**Collected data entries:**
______________________________

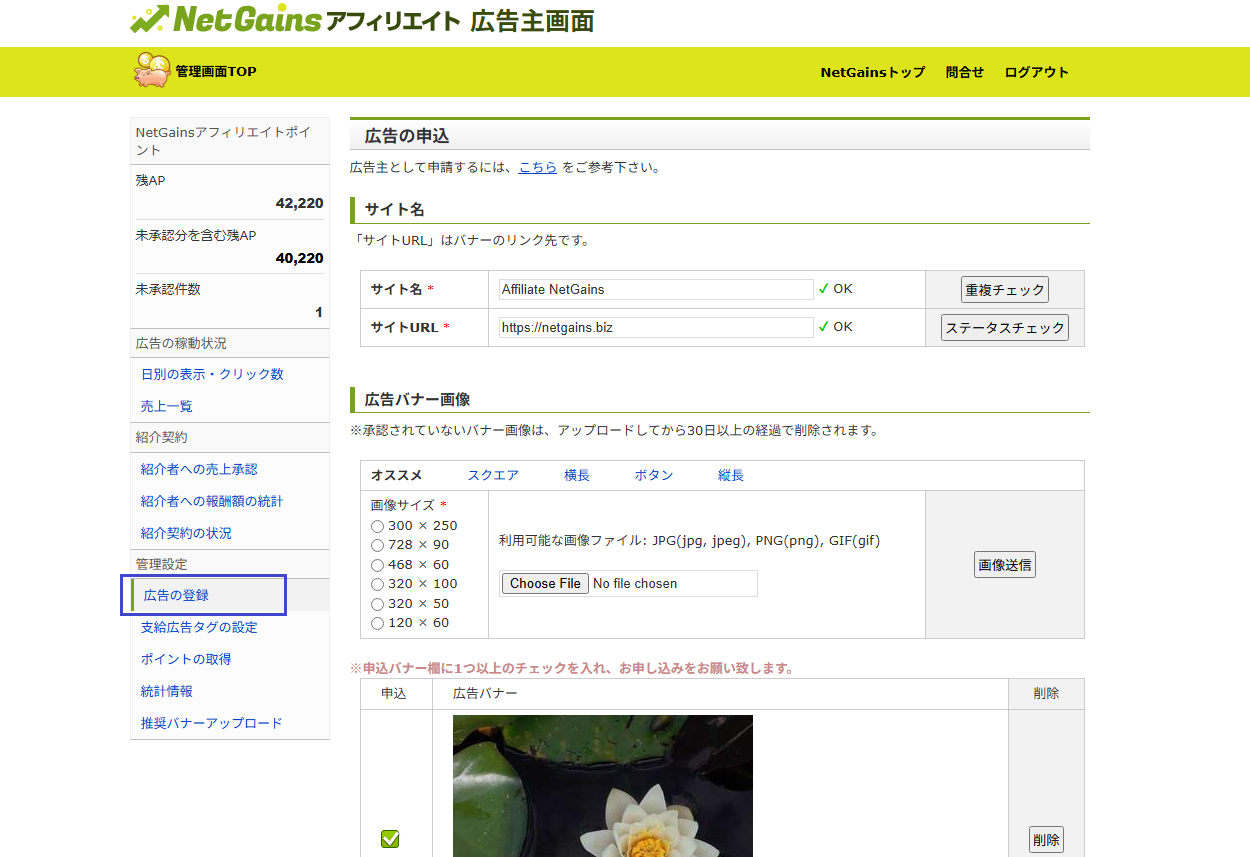1250x857 pixels.
Task: Click inside the サイト名 text field
Action: (656, 289)
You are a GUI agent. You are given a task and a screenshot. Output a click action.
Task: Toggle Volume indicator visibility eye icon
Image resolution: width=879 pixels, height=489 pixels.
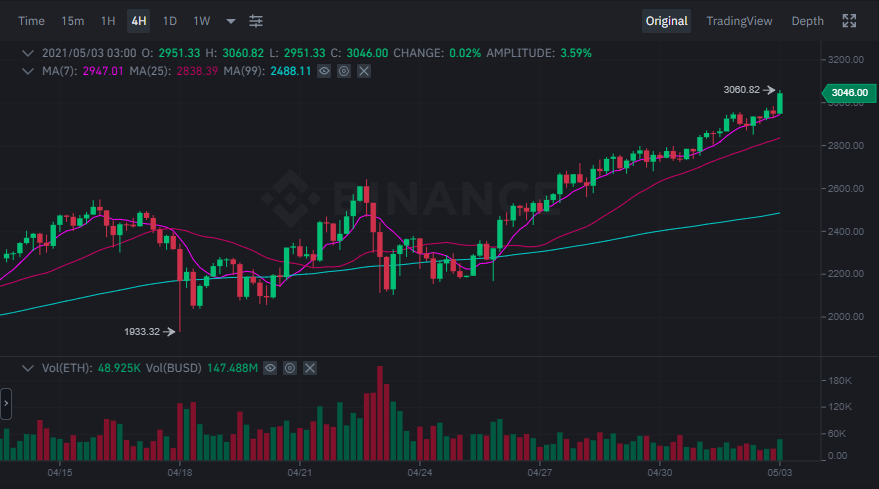(270, 368)
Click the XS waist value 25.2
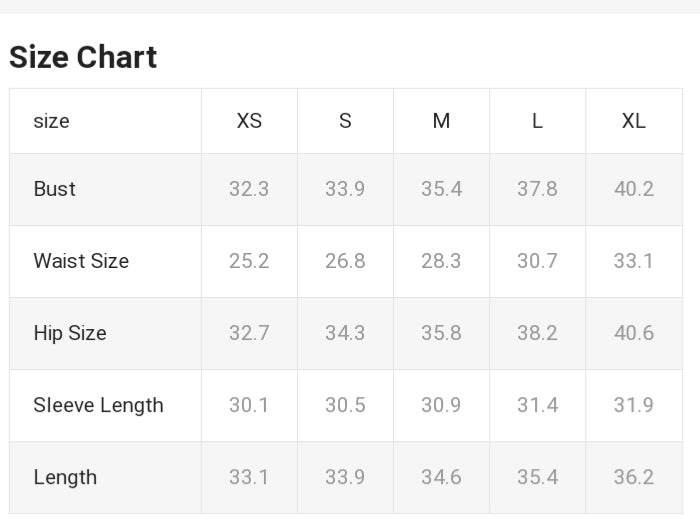 click(x=249, y=261)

______________________________

**What you will do:**
Set down, word for word, only the lines running from the line with "Task: Toggle Volume" through the final line of the entries above, omitting all pictures.

**Answer box:**
Task: Toggle Volume indicator visibility eye icon
Image resolution: width=879 pixels, height=489 pixels.
(270, 368)
Click the XS waist value 25.2
 click(x=249, y=261)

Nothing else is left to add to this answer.